To Sprinter or Not to Sprinter: Van Living 2
It was last December that I realized it was finally time to think about getting a van. It could be a point of pride to have been living in vehicles ranging in
uncomfortableness compactness from a Ford Ranger to a Honda Fit for twenty years, but there’s also an argument for realizing that this type of lifestyle isn’t just a passing phase and it might not be all that bad to be a little more comfortable. Last December, Ian, Cajun and I had gone down to Eloy Arizona like every winter, for a multitude of reasons. One, my parents live south of Tucson and like to be visited at Christmas. Two, there are several good wingsuit base jumps in the canyons about halfway between Moab and Phoenix. Three, the holiday skydiving boogie is happening at Skydive Arizona in Eloy, including a New Year’s party. Four, there’s lots of good climbing in Arizona and it’s theoretically warmer than Moab in December.
Packing for a trip like this can get pretty big, no matter how minimalistic one is. Two humans and a dog need cooking and sleeping gear and clothing for a lot of different temperatures and activities. We each had three wingsuits: one for base jumping and two for skydiving. I had two base rigs: one for wingsuit and one for slider off jumping, while Ian had minimalistically only brought one (but his is big). We both had skydiving rigs and helmets. We had ropes and gear for multi-pitch climbing, and also for sport climbing. Cajun had 2 ball tossers and extra balls, a dog bed and a little dog jacket. I packed a whole bag just for costumes, because how were we supposed to know what we wanted to wear for the New Year’s party until the day of? The Element was loaded completely, even with a roof box. And cooking outside was very cold and dark, as it always is in December even if you’re almost in Mexico. As we drove back north in early January with Cajun stomping on our thighs, Ian commented that it might be time to start thinking about a van. Which honestly hadn’t ever occurred to me, for some reason. I guess you just get used to things. But it’s true, there does come a time when the inconvenience becomes so much that it’s hard to focus on the activities you’re camping out to do, which is the whole idea behind vehicle living anyway.

## RAW RECORDS:
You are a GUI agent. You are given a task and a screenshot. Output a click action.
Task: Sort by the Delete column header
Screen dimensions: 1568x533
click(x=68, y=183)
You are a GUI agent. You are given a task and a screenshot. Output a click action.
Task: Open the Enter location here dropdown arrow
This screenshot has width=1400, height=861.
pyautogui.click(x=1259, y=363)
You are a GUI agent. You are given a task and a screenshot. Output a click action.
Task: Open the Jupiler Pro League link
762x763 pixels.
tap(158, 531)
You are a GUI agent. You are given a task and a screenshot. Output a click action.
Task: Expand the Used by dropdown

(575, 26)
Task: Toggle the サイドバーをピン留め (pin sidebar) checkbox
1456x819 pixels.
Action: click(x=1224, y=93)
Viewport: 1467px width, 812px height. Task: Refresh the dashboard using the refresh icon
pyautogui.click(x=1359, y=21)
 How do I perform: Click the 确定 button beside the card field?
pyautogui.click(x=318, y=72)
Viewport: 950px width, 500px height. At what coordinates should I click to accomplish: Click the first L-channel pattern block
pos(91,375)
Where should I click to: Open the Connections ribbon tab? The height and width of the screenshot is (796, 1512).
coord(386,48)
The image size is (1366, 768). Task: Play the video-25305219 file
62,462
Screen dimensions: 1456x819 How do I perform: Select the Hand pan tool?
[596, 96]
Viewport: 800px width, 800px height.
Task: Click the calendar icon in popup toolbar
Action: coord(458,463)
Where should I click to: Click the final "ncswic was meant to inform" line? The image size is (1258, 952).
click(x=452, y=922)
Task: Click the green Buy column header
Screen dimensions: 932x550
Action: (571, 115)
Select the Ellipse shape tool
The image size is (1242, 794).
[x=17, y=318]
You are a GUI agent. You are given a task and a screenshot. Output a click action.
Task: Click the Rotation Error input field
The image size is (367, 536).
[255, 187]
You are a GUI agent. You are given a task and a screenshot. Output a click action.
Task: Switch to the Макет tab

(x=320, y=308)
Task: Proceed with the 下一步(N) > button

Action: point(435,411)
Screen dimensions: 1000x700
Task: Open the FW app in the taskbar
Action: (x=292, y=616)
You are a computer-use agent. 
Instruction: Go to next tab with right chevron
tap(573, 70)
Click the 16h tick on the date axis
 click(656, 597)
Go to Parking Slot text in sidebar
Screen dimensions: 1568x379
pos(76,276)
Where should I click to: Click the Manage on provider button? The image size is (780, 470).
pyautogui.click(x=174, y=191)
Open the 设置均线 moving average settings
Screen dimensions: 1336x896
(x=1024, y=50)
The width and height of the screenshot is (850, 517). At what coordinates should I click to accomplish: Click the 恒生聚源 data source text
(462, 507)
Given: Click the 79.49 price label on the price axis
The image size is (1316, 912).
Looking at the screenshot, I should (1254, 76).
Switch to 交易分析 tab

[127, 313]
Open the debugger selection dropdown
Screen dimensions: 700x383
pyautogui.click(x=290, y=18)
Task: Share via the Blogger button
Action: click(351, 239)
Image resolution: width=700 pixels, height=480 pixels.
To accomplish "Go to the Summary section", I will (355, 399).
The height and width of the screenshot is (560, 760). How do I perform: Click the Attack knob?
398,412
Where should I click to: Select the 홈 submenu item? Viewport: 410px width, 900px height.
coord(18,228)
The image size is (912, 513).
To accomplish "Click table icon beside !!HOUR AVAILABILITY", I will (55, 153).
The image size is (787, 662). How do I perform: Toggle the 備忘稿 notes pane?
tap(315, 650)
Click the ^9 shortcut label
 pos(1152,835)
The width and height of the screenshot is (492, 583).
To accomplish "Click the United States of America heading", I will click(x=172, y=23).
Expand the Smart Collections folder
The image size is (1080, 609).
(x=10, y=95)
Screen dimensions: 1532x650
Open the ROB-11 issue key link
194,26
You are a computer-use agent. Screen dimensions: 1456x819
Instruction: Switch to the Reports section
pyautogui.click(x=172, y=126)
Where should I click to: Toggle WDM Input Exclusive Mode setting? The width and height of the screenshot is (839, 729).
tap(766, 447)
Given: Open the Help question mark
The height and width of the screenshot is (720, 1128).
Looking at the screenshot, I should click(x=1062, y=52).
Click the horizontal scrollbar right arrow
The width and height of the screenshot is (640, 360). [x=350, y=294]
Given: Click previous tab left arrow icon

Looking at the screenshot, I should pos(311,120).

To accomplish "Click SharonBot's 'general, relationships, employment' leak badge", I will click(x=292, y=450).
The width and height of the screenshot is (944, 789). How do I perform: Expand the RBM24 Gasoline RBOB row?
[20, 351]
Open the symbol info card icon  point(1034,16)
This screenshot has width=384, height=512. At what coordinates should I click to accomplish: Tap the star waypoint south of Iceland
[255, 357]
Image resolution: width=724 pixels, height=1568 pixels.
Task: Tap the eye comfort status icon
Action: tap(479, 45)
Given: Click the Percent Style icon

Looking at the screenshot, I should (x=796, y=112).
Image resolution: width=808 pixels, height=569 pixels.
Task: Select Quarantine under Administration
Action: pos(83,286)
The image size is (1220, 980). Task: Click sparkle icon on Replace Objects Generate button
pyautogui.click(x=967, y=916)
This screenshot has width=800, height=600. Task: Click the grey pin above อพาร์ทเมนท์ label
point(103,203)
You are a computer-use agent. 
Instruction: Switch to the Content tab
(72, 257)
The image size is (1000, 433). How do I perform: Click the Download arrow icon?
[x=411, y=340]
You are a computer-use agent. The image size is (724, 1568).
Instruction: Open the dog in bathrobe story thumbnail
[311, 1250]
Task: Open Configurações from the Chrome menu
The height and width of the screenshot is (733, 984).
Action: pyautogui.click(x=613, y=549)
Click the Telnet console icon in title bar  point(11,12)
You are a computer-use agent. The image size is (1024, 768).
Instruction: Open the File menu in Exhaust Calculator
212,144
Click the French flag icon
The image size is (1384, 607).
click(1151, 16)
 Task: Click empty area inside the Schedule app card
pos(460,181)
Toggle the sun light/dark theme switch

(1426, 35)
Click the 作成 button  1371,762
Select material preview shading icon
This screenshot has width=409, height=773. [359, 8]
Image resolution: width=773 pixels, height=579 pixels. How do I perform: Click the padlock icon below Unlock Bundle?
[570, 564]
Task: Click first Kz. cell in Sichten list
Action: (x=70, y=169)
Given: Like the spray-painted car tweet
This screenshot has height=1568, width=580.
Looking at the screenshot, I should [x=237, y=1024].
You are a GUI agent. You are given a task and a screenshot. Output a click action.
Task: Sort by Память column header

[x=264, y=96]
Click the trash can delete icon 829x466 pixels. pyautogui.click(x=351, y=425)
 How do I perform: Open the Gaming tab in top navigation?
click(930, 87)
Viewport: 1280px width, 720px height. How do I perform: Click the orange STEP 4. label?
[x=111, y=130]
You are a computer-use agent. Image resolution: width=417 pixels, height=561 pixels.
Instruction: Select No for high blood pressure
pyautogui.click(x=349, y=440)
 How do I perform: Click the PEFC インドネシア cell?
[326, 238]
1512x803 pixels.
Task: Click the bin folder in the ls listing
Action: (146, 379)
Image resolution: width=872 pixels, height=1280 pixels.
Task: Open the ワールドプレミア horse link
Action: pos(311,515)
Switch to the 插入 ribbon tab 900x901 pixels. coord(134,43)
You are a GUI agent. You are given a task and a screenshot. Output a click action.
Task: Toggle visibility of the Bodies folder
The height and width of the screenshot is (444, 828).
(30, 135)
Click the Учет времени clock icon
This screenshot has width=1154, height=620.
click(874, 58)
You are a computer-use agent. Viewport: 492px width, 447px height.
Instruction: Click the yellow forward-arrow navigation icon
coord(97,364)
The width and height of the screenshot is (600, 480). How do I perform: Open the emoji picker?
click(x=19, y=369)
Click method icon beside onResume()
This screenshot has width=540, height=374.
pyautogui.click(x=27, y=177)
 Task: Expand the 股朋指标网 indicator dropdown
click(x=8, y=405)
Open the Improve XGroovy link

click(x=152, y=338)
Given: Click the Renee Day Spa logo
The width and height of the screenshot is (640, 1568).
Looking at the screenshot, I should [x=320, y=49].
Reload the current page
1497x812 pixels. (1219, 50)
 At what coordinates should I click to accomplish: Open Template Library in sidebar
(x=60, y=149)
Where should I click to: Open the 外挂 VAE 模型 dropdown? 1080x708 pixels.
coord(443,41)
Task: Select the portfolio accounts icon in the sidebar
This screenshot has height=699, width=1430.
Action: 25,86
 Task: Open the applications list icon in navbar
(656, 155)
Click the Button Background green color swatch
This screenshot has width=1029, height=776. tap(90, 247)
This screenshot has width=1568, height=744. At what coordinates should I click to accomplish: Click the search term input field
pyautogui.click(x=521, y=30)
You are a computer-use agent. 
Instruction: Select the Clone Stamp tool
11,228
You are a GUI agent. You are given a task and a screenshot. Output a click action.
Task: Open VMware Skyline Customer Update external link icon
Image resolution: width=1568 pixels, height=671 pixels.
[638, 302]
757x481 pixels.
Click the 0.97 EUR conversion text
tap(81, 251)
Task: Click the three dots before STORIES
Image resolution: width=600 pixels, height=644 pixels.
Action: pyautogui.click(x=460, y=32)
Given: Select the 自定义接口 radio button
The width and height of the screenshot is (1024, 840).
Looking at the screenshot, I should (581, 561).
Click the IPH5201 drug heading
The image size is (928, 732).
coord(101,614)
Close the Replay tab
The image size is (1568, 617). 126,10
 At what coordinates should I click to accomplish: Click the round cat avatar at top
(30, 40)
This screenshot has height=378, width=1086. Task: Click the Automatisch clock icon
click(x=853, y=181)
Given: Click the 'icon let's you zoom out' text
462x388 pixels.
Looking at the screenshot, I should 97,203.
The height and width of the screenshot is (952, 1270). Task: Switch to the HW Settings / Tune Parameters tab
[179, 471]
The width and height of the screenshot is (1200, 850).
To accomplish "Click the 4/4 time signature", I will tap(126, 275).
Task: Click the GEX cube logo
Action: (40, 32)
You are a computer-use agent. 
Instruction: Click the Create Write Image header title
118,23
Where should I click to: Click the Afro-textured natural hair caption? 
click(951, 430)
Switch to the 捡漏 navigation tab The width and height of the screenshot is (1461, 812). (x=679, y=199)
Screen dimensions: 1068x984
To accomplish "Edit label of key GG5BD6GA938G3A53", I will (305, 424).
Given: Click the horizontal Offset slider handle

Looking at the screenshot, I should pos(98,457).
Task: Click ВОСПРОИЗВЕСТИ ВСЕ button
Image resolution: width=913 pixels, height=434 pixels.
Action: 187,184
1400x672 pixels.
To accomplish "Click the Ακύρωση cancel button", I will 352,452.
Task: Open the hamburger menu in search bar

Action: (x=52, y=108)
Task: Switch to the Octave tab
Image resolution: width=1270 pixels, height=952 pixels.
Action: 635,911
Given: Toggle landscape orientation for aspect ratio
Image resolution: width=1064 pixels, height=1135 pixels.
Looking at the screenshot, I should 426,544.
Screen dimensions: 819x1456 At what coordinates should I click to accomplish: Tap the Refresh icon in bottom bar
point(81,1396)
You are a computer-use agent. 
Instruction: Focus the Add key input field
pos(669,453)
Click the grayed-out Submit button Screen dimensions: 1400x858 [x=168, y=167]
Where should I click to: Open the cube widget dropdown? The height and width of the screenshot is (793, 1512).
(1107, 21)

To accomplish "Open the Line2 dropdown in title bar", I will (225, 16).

## GIVEN EXERCISE 1:
Answer these questions about the van-living post:
(a) Where do the writer's parents live?
(b) How many wingsuits did each person bring on the trip?
(c) What did Ian comment as they drove back north in early January?
## GIVEN EXERCISE 2:
What comes next in the van-living post? Write the continuation.

## RESULT 1:
(a) South of Tucson.
(b) Three.
(c) That it might be time to start thinking about a van.

## RESULT 2:
I didn’t really feel like buying a new truck and a new living installment at the same time, so a camper top was out. Plus I’m highly sensitive to fuel economy, and trucks are not really in the running there. A camper trailer was very much out for similar reasons. I wanted a vehicle that you could stealthily camp anywhere in, and quickly jump out of bed and start driving away immediately if necessary (you can tell a little bit about my past camping experiences…). We both wanted a big enough bed for Ian, me and Cajun to not be wrestling with each other all night–once Cajun is in the mix, this means a queen size bed. And the bed would need to stay a bed at all times, with no shifting or shuffling in order to get the bed ready or to start driving after having slept–the scars from Element living were still fresh. We wanted lots of storage space. Decent fuel economy. A place to hang out comfortably in rain or wind. Ability to drive on semi-rough roads, though not too crazy. Above all, I wanted to be able to cook inside! Basically a vehicle that makes daily life and sleep as simple and comfortable as possible while on the road. So all of this added up to: van.
As we started researching vans and van options, my first reaction was to somehow discover an alternate universe in which one could acquire a perfect van setup for under $10,000. I quickly discovered that this universe does not exist, although it might have in 1974. Of course we knew lots of people with $printer vans, and of course what we really wanted was a Sprinter van, but we didn’t even bother looking into those because we knew they were way out of the budget, whatever the budget was. We reasoned that the amount of money one would save by buying a less expensive, American style van with a higher roof added would ultimately outweigh the enjoyable savings at the gas pump with a diesel Sprinter. So we didn’t even consider the Sprinter just like it would never even occur to you to compare prices on first class or business class plane tickets when checking out flights.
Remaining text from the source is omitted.